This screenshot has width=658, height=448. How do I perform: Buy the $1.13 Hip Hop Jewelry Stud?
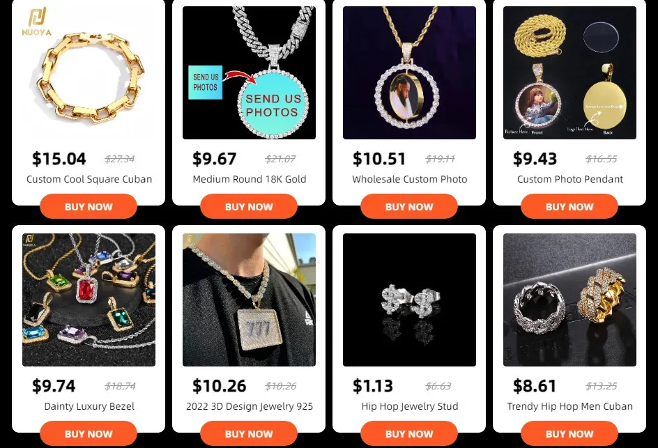click(409, 434)
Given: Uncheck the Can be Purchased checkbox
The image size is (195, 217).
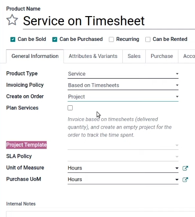Looking at the screenshot, I should point(55,40).
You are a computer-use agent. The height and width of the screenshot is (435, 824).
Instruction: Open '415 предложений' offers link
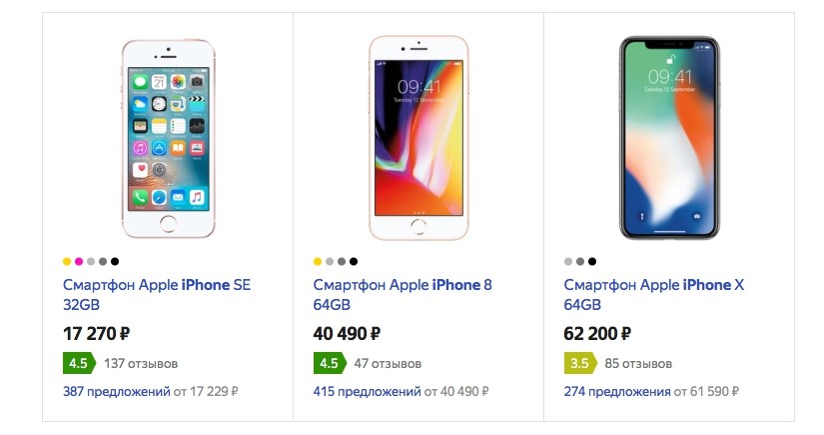(367, 392)
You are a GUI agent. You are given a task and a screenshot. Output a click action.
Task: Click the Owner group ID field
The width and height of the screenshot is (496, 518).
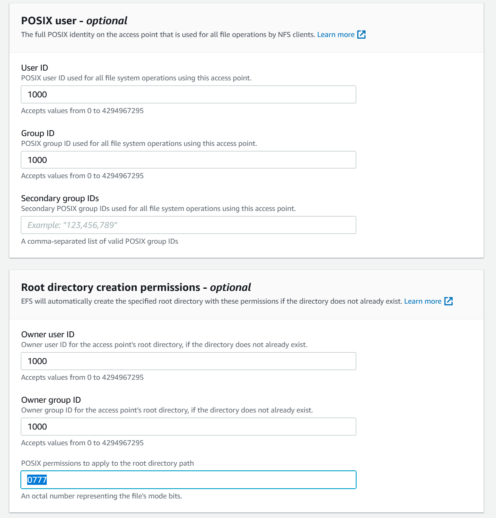(188, 427)
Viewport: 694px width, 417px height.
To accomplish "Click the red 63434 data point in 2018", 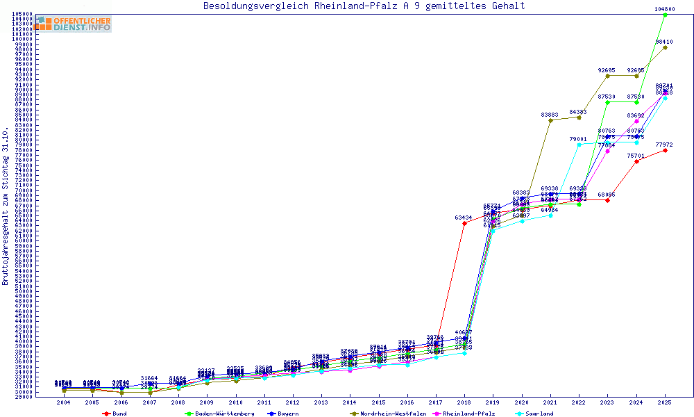I will coord(464,223).
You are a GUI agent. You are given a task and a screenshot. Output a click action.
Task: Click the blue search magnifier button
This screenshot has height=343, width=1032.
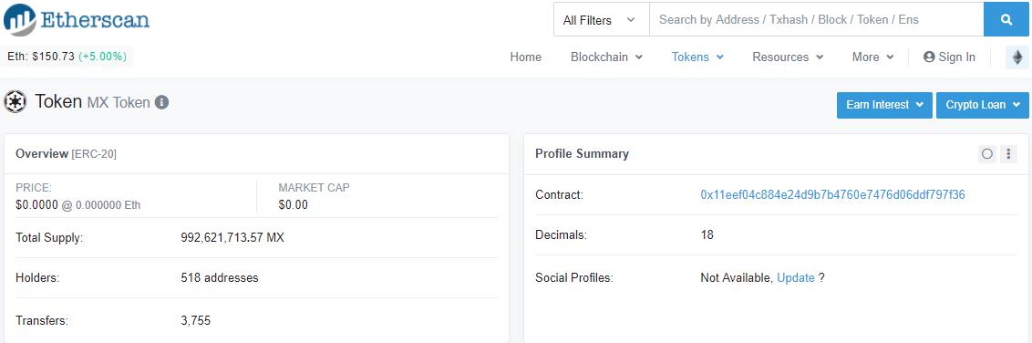(1006, 20)
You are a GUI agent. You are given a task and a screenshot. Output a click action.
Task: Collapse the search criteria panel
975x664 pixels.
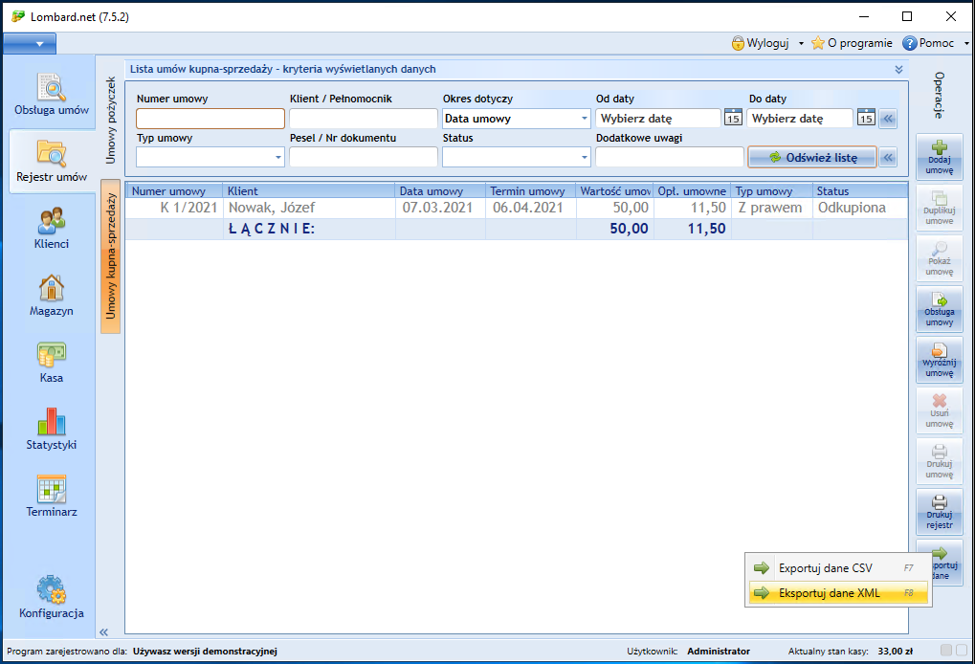click(897, 69)
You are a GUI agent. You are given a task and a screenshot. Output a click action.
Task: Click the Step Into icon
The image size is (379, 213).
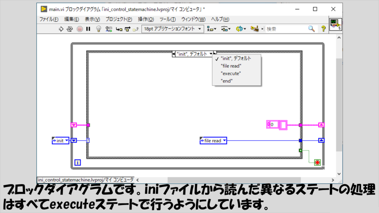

__Short exercise__
Gather every line of the material above that contains the string "size".

__Solution to this task__
The image size is (195, 217).
The image size is (379, 213).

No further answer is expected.